Se tumbó sobre el viejo colchón, descorriéndosele la camisa sin abrochar, mostrando en su plenitud aquel vientre hinchado, abstrayéndose ya de pensamientos o recuerdos, incluidos los encerrados entre aquellas paredes desconchadas.

Empujó la boca del cañón en la suya propia y pulsó el gatillo, desatando un estruendo enorme que sin embargo a ninguna persona sobresaltaría en mitad de tanto silencio.

Cayó en otro sueño negro.

 

Pero no definitivo. Al cabo de no podía determinar cuánto, abrió los ojos en la acechadora penumbra y contempló la escena, no obstante suficientemente clara. Su estómago era una carcasa abierta llena de laboriosos gusanos que se desbordaba, amontonándose los caídos sobre el reverso de la camisa, con el batir de alas de innumerables moscas de fondo; parte de sus sesos (que tampoco desperdiciarían) se había mudado a las paredes y el podrido almohadón, esparciéndose en precipitado éxodo tras abandonar un cráneo destrozado, con un boquete desmedido que pudo palpar. Porque aún podía moverse y sentir, aparte de ver y razonar.

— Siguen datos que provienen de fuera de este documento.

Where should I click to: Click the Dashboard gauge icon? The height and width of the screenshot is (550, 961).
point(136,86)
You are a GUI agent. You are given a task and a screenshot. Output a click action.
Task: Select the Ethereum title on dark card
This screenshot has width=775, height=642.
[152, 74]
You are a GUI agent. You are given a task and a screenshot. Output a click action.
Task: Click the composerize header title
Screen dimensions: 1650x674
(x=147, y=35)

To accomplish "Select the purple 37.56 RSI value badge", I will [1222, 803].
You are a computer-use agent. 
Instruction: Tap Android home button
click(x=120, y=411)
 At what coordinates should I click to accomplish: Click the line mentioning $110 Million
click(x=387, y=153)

Calibró otro intento de suicidio, incluso prenderse fuego para no dejar ningún resto comestible de sí mismo y exterminar por completo en consecuencia a la plaga de sucios invasores..., mas lo rechazó. Con la boca de nuevo rebosante de vida, decidió que el trabajo de aquellos seres, en su simpleza, tenía mucho más sentido que el que había desempeñado él a lo largo de una entera existencia frustrada. Envidió su eficacia para complacer sus necesidades. Y les permitió rematar su labor, deseando pasar a integrarse con ellos.

        Asumió el papel de testigo. Se dedicó a observar hasta que alcanzasen sus ojos (creía sentirlos detrás, retorciéndose ya en las cuencas de su calavera), hasta que colonizasen totalmente el cerebro. ¡Que no dejasen nada!